Scientists Just Mastered an Error-Free Way to Store Data on DNA

The new data storage method beat out old approaches by 60 percent.

Share on
BY Wanda Thibodeaux - 07 Mar 2017

PHOTO CREDIT: Getty Images

Ask any business what it takes to really get ahead and data analysis comes pretty close to topping the list. The stink in the commode, though, is that companies have so much data that just storing it--let alone putting it to use--is problematic. But if scientists have their way, in the not-so-distant future, you very well could use deoxyribonucleic acid (DNA) as a storage medium. As Robert Service of Science reports, researchers say they've created a new method to encode digital data onto DNA that's more efficient and accurate than any other process used until now.


Why DNA is so appealing

Service notes several reasons why scientists are eying DNA as a viable data storage choice:

  • DNA is ultracompact
  • It won't degrade over time or become obsolete
  • New technology allows for the reading and writing of large amounts of DNA at a time, making it possible to scale it up

Because of these benefits, researchers have been working with DNA for data storage since 2012. But none have been able to store more than half of what researchers believe actually is possible (1.8 bits of data per nucleotide of DNA).


The most recent success

Yaniv Erlich, computer scientist at Columbia University, partnered with Dina Zielinski , associate scientist at the New York Genome Center. To get data onto DNA and retrieve it in a more efficient, less error-prone way, they completed the following steps:

• Converted six files into binary strings of 1s and 0s

• Compressed the files into a master file

• Split the data into short strings of binary code

• Came up with a new algorithm called "DNA fountain"

• Used the algorithm to package the strings of binary code into "droplets"

• Added additional tags to help reassemble the strings of code in the right order

• Sent the code as text files to Twist Bioscience in San Francisco, California to synthesize the DNA strands

• Used a computer to translate the genetic code back into binary, using the tags to reassemble the original files

The results, announced earlier this week, were outstanding, encoding 1.6 bits of data per nucleotide (85 percent what scientists think is the maximum) and exceeding previous attempts by other scientists by 60 percent. There were no errors, and through polymerase chain reaction, a modern technique people already use to copy DNA, Erlich and Zielinski were able to replicate the files without issue.
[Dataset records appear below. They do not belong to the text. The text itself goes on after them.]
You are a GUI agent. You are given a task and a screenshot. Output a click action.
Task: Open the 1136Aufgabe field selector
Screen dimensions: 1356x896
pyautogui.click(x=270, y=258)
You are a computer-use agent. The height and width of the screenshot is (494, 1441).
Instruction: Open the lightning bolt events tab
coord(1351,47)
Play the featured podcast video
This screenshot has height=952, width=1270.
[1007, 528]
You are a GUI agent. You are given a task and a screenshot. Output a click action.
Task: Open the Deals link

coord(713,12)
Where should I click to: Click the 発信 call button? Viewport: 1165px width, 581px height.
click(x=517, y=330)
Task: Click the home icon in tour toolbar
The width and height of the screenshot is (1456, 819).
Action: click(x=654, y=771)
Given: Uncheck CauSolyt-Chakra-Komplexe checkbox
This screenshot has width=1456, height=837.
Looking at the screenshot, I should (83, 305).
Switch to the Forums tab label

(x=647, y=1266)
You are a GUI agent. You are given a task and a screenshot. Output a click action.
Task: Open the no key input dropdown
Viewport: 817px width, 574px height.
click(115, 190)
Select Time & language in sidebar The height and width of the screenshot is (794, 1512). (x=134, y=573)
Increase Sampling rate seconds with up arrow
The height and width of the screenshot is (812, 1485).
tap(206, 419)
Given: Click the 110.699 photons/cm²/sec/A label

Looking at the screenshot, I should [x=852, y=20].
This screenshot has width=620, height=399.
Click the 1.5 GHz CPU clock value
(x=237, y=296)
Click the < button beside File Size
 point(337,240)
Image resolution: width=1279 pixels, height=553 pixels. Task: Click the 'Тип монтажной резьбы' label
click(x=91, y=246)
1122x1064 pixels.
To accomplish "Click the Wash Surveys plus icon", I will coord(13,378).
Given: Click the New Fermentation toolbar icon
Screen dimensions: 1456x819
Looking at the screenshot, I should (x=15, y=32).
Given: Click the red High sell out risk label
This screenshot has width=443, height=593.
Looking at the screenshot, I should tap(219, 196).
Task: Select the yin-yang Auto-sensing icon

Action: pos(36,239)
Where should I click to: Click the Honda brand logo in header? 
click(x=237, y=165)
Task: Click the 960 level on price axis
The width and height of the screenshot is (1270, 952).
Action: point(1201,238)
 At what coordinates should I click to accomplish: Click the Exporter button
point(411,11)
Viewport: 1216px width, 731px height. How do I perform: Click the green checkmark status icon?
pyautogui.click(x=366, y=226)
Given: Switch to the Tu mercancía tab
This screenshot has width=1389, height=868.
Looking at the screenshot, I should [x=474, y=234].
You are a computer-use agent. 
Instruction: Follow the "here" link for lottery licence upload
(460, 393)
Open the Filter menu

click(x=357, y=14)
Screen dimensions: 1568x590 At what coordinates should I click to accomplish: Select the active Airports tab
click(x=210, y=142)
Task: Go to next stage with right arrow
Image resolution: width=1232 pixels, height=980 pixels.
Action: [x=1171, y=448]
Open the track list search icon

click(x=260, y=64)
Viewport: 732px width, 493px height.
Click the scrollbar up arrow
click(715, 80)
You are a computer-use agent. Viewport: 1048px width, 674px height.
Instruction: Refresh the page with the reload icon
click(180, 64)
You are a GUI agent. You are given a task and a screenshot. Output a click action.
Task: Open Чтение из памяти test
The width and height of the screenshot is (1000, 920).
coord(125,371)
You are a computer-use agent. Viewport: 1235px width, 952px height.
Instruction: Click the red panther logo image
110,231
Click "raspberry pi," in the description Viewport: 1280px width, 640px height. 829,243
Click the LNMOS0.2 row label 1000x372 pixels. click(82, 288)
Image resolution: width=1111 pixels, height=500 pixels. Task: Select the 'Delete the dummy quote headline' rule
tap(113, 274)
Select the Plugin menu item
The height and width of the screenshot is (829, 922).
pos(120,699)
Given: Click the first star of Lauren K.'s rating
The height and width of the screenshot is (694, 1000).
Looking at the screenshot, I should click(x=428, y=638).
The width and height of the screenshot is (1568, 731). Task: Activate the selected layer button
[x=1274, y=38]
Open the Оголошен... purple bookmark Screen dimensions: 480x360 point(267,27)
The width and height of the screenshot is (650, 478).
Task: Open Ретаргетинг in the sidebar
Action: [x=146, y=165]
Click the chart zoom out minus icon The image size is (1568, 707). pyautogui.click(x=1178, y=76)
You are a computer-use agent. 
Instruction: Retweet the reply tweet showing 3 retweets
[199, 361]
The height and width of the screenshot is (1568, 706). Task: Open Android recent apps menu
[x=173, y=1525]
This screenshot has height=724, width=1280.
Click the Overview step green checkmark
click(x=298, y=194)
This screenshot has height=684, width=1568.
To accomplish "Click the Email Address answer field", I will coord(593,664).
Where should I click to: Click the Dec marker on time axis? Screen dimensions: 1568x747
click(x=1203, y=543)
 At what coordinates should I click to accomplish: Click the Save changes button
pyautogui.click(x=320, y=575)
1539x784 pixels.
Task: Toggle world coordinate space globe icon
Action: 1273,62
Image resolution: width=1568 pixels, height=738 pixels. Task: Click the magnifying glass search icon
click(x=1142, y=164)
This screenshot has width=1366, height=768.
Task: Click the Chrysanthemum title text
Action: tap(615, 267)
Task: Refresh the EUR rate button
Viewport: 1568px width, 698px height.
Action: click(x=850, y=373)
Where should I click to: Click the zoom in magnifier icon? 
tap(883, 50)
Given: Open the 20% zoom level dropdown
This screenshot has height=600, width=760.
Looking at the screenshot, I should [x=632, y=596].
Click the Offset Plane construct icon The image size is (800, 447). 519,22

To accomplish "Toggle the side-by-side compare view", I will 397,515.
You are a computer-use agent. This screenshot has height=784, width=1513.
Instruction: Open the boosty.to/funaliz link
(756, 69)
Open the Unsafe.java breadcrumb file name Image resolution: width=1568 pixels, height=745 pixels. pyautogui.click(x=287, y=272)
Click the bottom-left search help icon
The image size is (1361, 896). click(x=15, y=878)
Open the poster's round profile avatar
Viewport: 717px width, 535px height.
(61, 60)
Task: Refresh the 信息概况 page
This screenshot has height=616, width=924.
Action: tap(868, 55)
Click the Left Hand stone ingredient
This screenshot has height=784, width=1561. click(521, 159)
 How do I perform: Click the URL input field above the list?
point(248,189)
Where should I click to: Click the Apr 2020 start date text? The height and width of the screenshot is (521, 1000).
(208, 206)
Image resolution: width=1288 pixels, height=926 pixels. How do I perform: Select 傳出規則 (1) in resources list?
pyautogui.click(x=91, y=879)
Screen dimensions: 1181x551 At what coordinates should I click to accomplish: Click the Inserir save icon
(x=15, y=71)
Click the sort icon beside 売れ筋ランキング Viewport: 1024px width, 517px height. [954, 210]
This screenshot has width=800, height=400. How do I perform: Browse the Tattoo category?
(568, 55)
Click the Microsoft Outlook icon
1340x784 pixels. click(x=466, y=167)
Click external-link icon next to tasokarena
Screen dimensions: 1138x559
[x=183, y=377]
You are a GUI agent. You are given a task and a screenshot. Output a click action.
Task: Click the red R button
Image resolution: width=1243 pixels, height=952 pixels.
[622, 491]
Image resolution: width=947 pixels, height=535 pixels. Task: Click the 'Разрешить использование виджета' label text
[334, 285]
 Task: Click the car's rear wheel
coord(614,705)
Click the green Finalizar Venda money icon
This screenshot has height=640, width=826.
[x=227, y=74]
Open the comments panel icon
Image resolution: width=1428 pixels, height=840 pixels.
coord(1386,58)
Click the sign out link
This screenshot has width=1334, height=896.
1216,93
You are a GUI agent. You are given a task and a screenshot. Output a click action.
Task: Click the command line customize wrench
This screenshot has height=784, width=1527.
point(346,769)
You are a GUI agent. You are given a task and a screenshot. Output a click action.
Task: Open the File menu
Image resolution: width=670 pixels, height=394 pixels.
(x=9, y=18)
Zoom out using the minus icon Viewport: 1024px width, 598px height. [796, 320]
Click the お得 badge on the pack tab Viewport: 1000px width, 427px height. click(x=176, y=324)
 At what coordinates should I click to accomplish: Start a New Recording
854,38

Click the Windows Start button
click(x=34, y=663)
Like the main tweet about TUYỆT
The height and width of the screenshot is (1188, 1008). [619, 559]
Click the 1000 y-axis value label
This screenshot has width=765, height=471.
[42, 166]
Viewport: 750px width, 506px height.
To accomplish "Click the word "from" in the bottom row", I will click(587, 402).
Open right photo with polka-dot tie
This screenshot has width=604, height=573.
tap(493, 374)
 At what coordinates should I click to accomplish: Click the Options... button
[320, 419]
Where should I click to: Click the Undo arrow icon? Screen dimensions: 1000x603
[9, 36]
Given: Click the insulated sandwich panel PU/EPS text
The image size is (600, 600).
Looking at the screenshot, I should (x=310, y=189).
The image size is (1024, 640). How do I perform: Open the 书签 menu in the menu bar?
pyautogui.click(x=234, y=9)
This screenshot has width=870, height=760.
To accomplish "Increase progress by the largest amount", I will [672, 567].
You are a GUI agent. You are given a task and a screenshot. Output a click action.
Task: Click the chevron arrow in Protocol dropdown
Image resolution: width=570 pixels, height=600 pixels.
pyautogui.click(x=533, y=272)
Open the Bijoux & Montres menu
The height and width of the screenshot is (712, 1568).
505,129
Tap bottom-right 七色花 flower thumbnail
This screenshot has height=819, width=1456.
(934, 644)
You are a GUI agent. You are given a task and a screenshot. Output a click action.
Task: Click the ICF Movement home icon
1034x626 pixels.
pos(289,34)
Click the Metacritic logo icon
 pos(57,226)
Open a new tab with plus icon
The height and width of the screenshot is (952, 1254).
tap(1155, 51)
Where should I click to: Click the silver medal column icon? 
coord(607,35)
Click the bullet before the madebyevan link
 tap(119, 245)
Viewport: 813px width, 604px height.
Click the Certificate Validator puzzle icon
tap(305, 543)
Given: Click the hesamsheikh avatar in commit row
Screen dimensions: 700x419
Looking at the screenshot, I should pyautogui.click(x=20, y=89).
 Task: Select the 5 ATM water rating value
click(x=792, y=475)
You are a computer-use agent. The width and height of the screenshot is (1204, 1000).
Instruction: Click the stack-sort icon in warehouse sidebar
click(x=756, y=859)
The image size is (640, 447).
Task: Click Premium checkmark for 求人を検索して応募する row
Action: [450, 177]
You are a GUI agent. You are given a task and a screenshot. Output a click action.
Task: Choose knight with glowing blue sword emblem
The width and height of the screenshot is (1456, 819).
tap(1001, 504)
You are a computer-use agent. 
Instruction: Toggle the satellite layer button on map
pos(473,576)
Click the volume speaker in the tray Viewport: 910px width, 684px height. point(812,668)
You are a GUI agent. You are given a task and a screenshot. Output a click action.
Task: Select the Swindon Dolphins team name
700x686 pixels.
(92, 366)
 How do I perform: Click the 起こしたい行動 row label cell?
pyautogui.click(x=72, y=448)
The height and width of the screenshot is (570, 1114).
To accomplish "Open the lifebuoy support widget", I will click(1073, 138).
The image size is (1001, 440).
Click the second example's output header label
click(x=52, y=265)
For now, archiving--for the future, the unknown

The price tag for Erlich and Zielinski's process was $9,000. And that's just for six measly files. Imagine the cost for all the files we've ever created, or the cost of the files people will create just today alone. In short, we're not nearly to the point where the technique would be financially prudent for companies or individuals. And writing and reading to DNA is still painfully slow, according to Erlich. So even if you could afford to use it right now, it's an archiving tool at best until technology streamlines the coding and decoding process. But those advances will happen. And when companies already are using artificial intelligence, robots and bionics, the line between natural and large-scale artificial learning might be closer than we think.